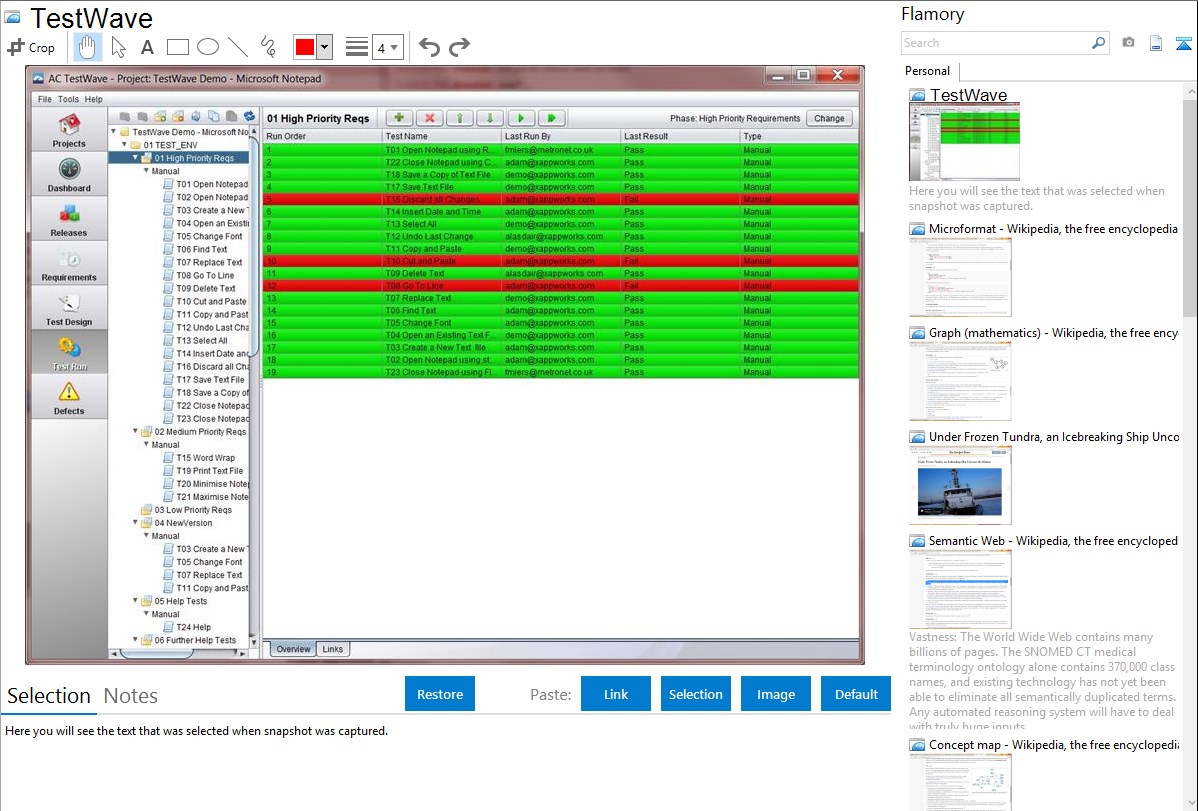Screen dimensions: 1198x811
Task: Click into the Flamory search field
Action: [995, 43]
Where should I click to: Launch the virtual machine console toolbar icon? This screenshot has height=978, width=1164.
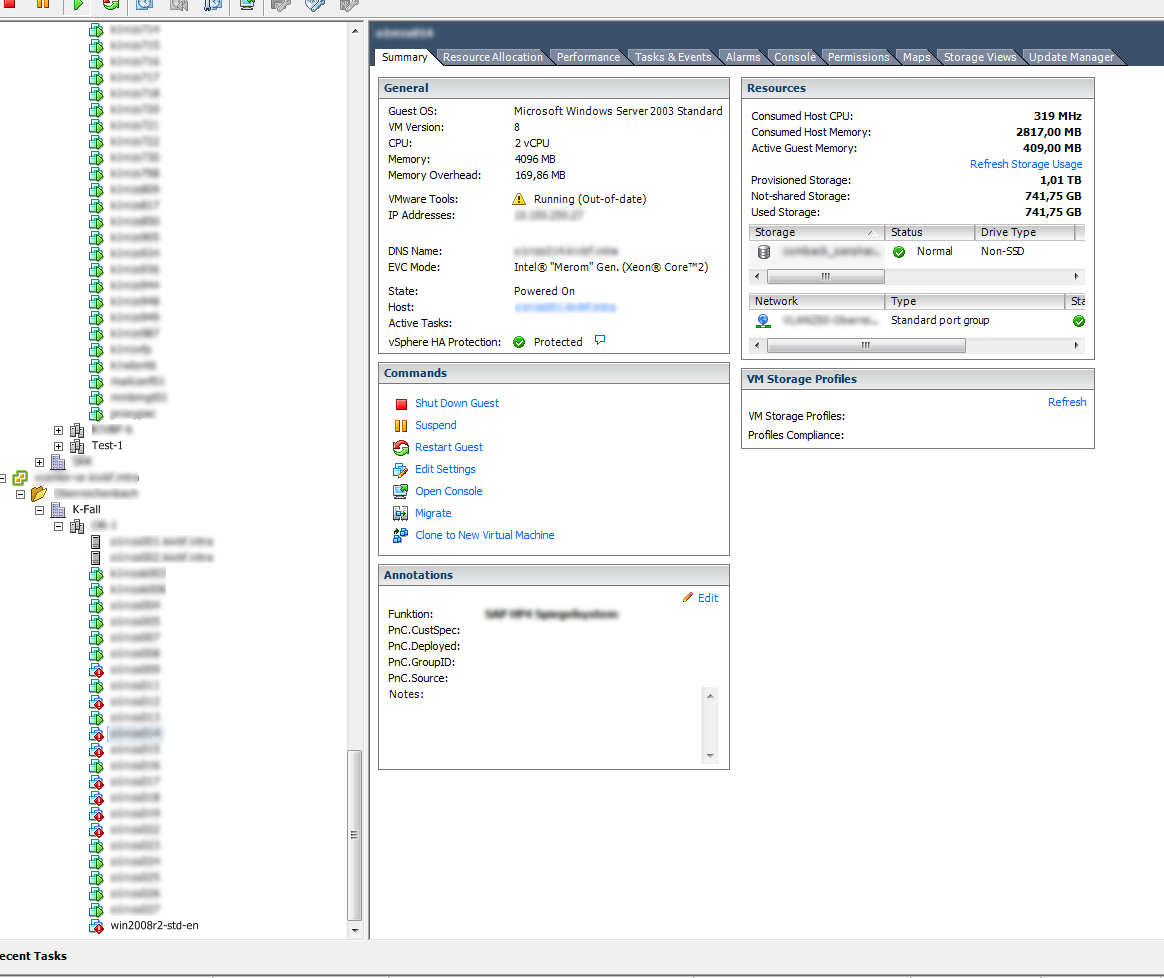pyautogui.click(x=246, y=7)
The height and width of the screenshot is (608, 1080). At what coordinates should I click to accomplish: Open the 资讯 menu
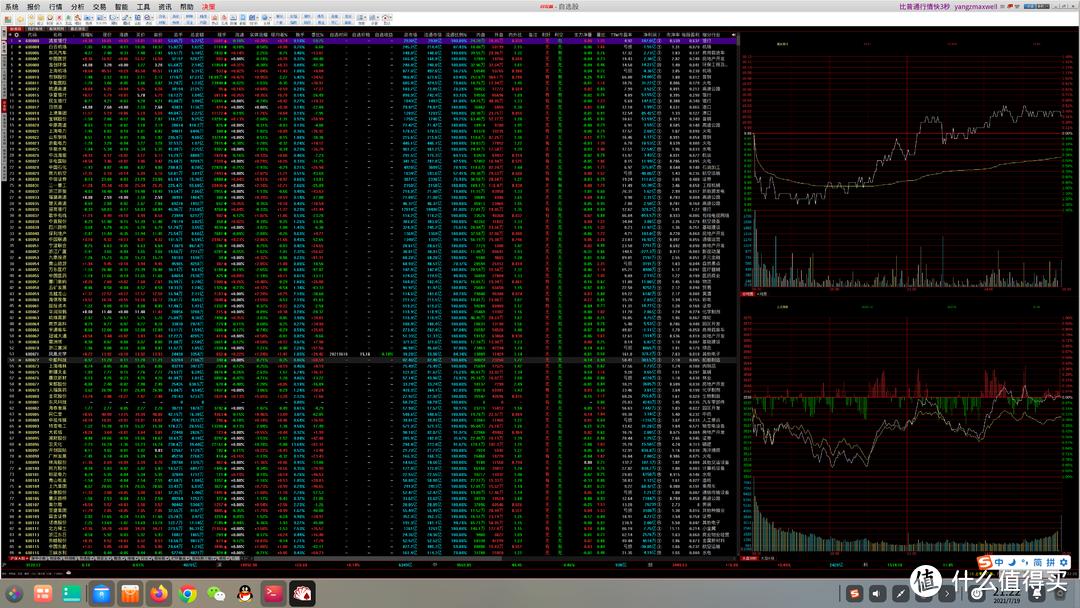point(165,6)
*****
-- PROBLEM REQUIREMENTS --
Set down exactly, line for line, the data from the line that contains "The height and" through its last line, keeping pictures out.

-- SOLUTION FOR THIS EXERCISE --
The height and width of the screenshot is (608, 1080). At what coordinates should I click to accomplish: Open the 资讯 menu
point(165,6)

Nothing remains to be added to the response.